Saturday, April 14, 2012

Spring Break--Mansheet Nasser

Two weeks ago was spring break for all of us here with CIEE at the University of Jordan.  My friends and I took advantage of the week to travel to Lebanon and Egypt.  It has already been about a week since I've gotten back and I'm realizing that I only have a month here left! literally, it's April 14th today, and I fly out May 14th. Still so much that I want to do, there's no way I have time to write in depth posts about everything we experienced in the week of spring break. So please ask me to tell you more stories next time we see each other in person! Here's a message I sent to a friend back home about one adventure we had while we were in Cairo. If you want to see pictures, look on Facebook.  My friends and I uploaded tons of pictures last week.

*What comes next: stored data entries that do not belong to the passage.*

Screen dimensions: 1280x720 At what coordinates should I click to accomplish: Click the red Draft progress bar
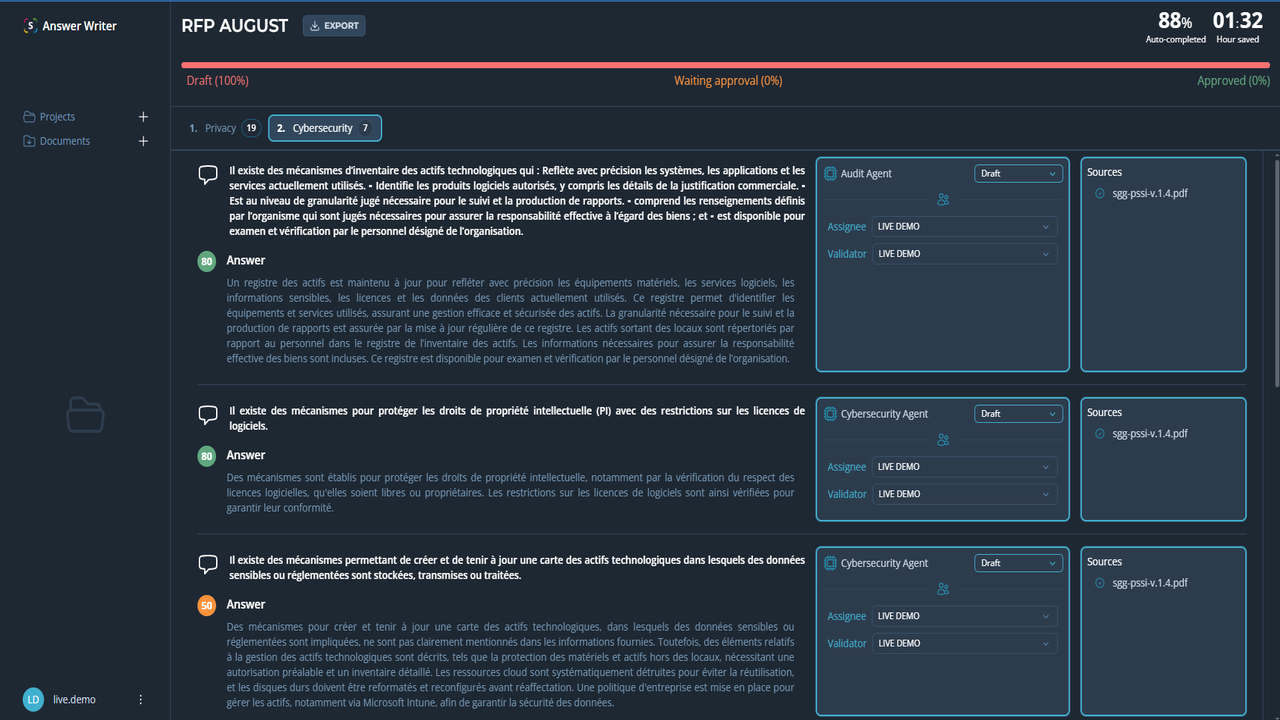[x=725, y=65]
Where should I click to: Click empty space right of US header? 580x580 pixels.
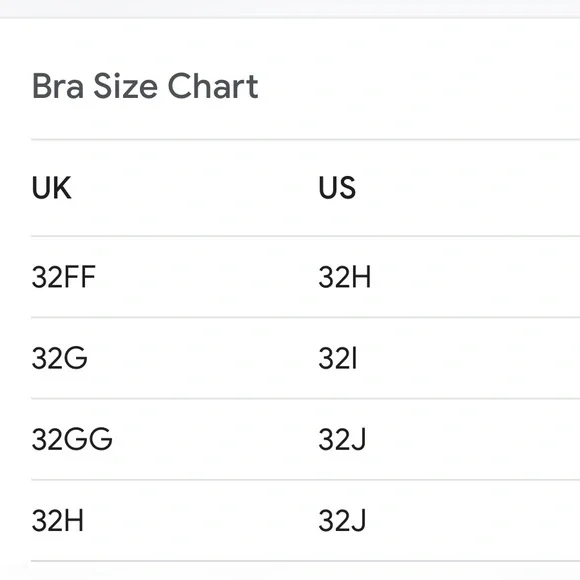pyautogui.click(x=468, y=188)
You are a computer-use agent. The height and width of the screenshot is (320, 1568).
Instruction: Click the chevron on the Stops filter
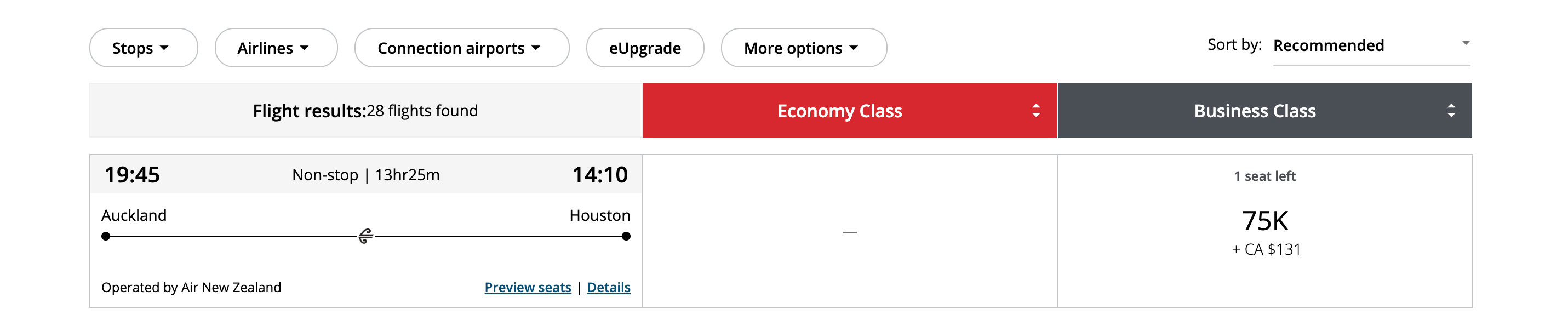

Little kids almost ate me over my spring break. My friends and I were in Cairo for a couple of days. And while we were there we visited the garbage man's neighborhood, Mansheet Nasser.  It's a slum of Coptic Christians just outside the main city of Cairo, and the government has been basically forgetting about them since as long as anyone can remember since they're Coptic. All the garbage of the largest city in Africa, AND the middle east (Cairo) ends up in this one neighborhood where all these Christians sort through everything and either pack it into bags to be driven off to the landfill, or continue sorting recyclables until they can just melt them down and sell the shredded plastic, or melted aluminum or re-make paper with the old paper that was thrown away. We visited a local Egyptian NGO that works there and were shown all the work they do to promote recycling efficiently, empowering women to work, and working to cure Hepatitis C in the slum since the Mubarak Regime used to re-use needles to vaccinate the people there. On our way out of the NGO's campus we stopped by their school for the kids of the women who work there, and my friends and as we walked by one of the classrooms the entire class 30 or so kinder gardeners came running out wanting us to take their picture with them. So we were taking pictures with them and I picked up one of the kids. Next thing I knew the entire group of them were pulling on my t-shirt wanting me to pick them up next...all at once haha. It was just a matter of time before I ended up with one or 2 kids on my shoulders, and another one or two wrapped around my waist and and a group at my feet that I could barely help but not fall on and crush. For a moment I kinda felt like Godzilla. They asked us when we were coming back.

As we walked from the NGO to the churches they have built into huge caves in the mountainside, we were almost trampled by a stray cow, saw a pig being gutted on the side of the road--the man gutting it then grabbed the heart right out of the pigs torso and put it in his mouth.  Right after that we almost were squished by a pickup truck overloaded with enormous bags of garbage because we were so shocked.  We also saw a lady sitting in a pile of trash, sorting trash, drinking tea, picking trash out of her tea as it fell in, and simultaneously chatting with her family/friends/neighbors.  Their lives here truly do revolve around garbage.